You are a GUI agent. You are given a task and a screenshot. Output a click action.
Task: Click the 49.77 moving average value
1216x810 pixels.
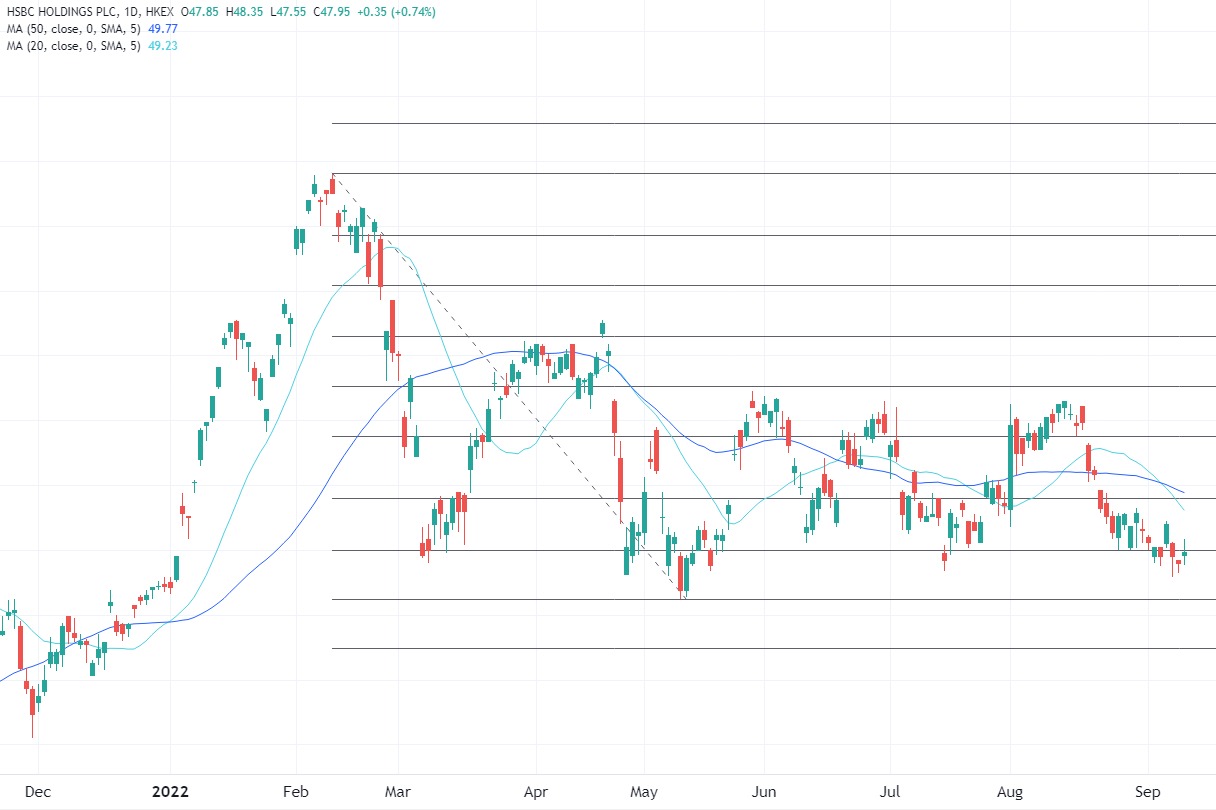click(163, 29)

--

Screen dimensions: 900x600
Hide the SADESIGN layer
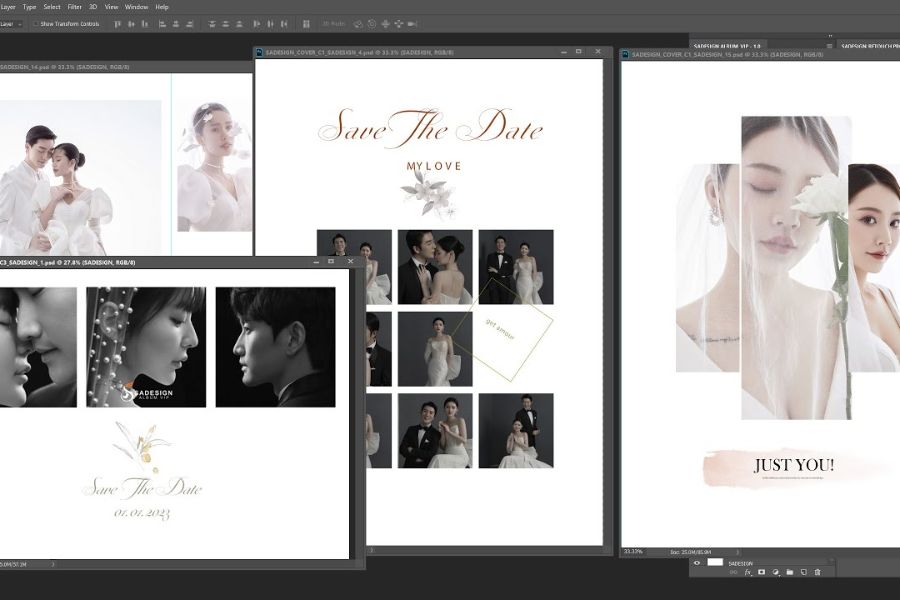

---

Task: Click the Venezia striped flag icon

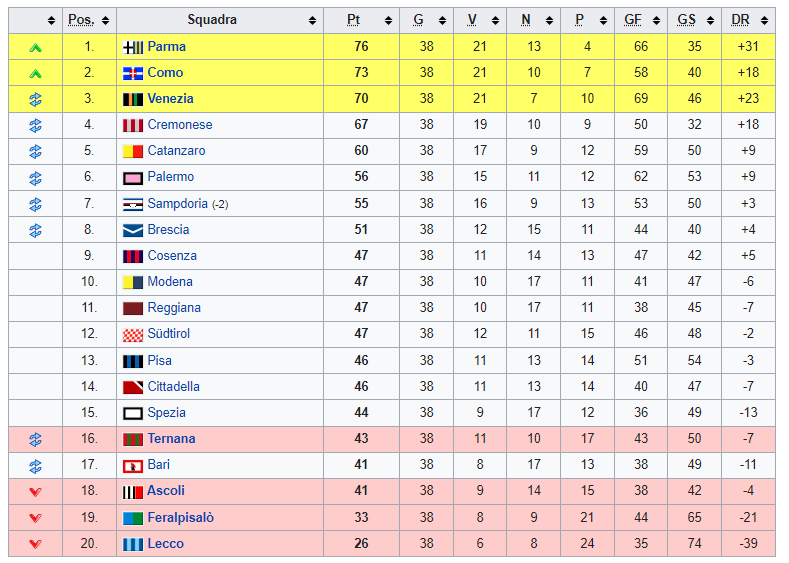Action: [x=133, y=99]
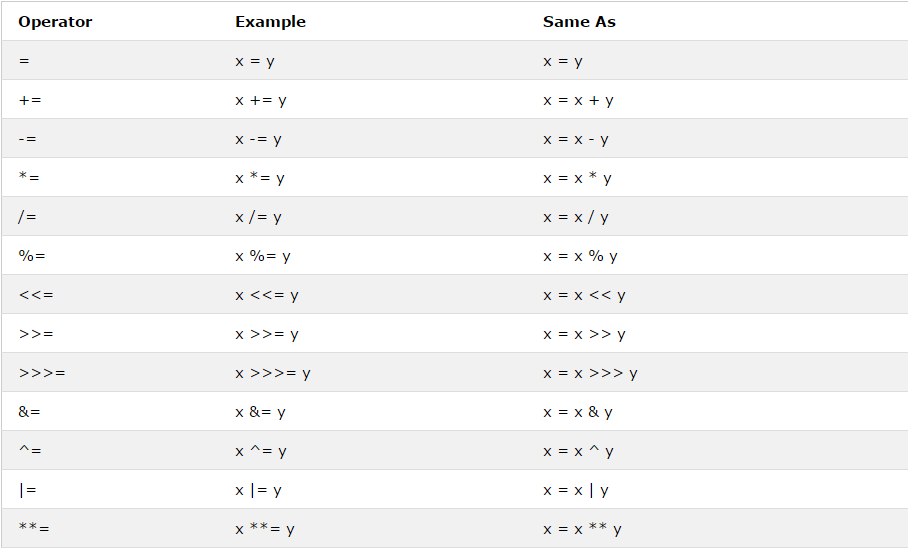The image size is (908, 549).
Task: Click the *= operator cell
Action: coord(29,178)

**What the task requires**
Retype exactly the lines above, from the one with "Screen dimensions: 900x600" through the one with "Hide the SADESIGN layer", inclusive.

**Solution to the exercise**
Screen dimensions: 900x600
Hide the SADESIGN layer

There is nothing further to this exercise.